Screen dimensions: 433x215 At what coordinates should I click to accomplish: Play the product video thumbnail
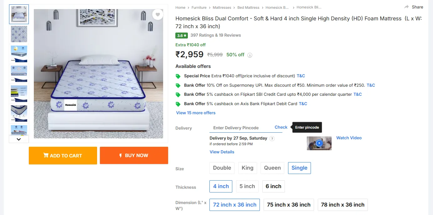coord(319,143)
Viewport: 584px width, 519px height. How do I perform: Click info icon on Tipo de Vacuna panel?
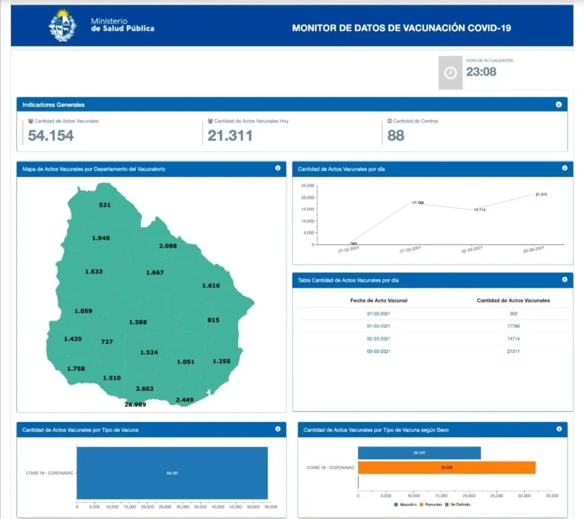coord(278,429)
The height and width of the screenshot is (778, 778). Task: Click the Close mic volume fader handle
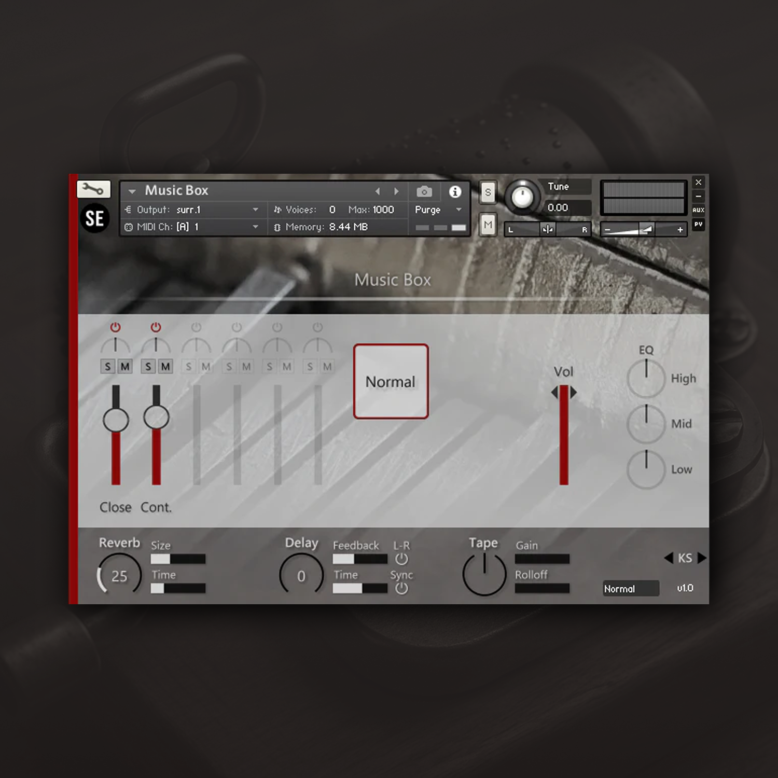pyautogui.click(x=116, y=420)
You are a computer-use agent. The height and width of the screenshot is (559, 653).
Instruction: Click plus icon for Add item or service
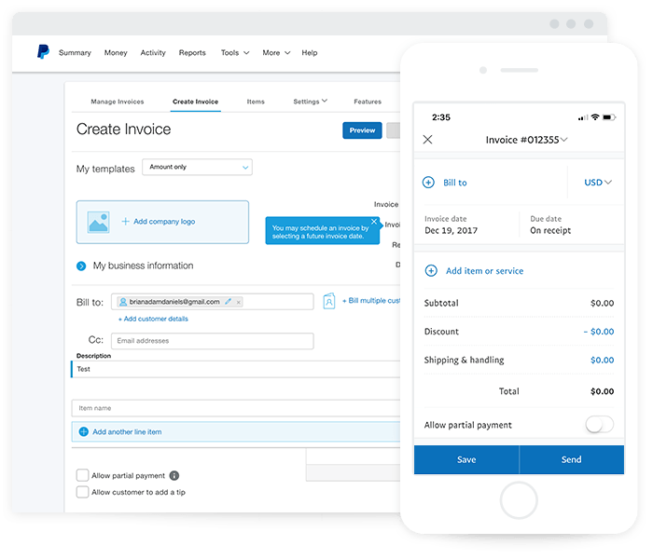(431, 271)
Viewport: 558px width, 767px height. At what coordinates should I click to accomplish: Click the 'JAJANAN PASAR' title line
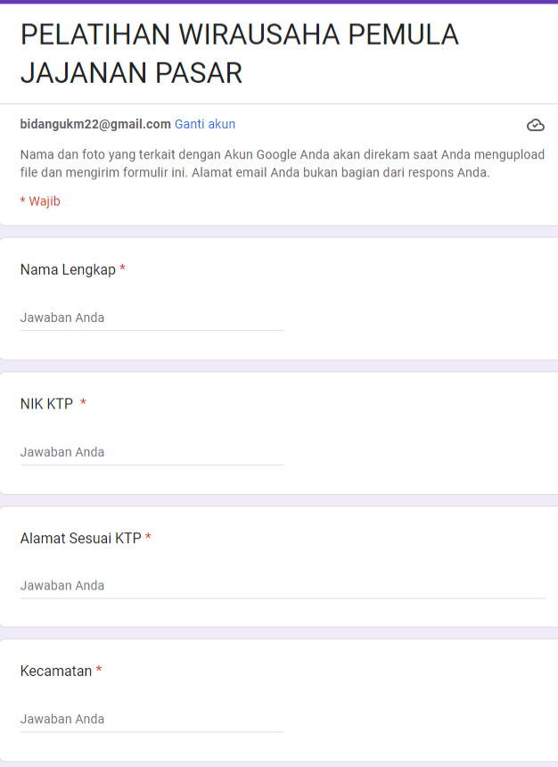coord(131,73)
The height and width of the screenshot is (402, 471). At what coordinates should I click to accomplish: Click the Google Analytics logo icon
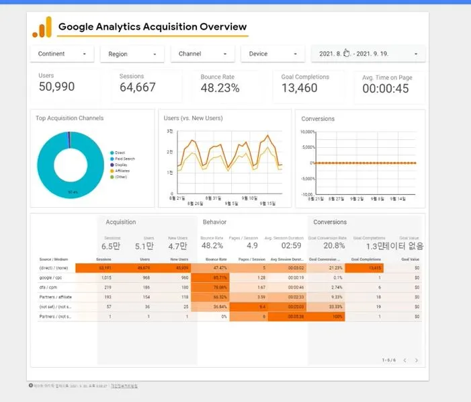coord(42,27)
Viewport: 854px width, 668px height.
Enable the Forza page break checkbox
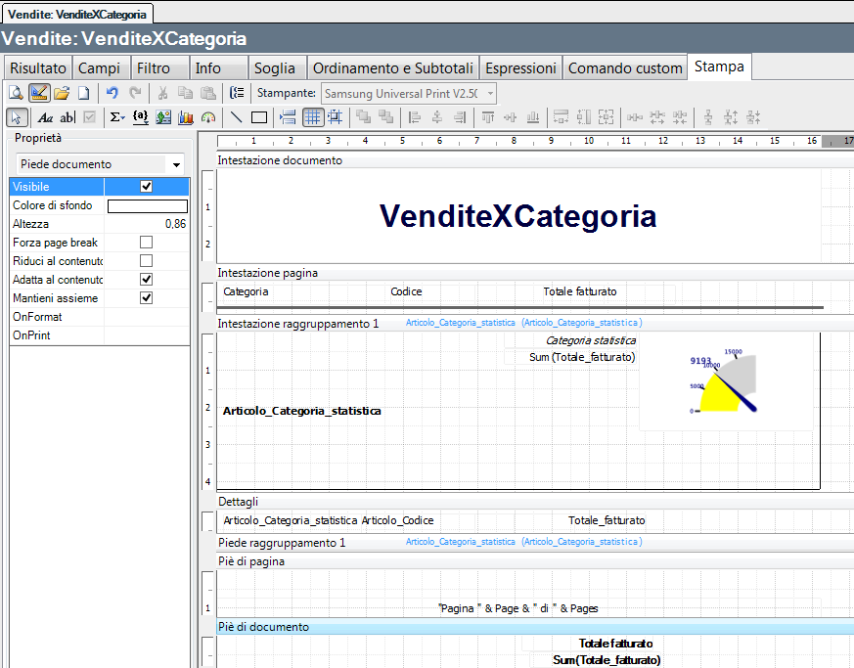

WORK INSTRUCTION: Copy nothing but the lines from the line holding "The height and width of the screenshot is (778, 778)." through the last line of the entries, exactly, while leaving out the pictures.

TASK RESPONSE:
The height and width of the screenshot is (778, 778). Task: Click the Close mic volume fader handle
pyautogui.click(x=116, y=420)
You are a computer-use agent. The height and width of the screenshot is (559, 653).
Instruction: Click plus icon for Add item or service
(431, 271)
Viewport: 558px width, 767px height. At what coordinates should I click to accomplish: Click the 'JAJANAN PASAR' title line
coord(131,73)
The height and width of the screenshot is (402, 471). At what coordinates should I click to accomplish: Click the Google Analytics logo icon
coord(42,27)
Viewport: 854px width, 668px height.
Enable the Forza page break checkbox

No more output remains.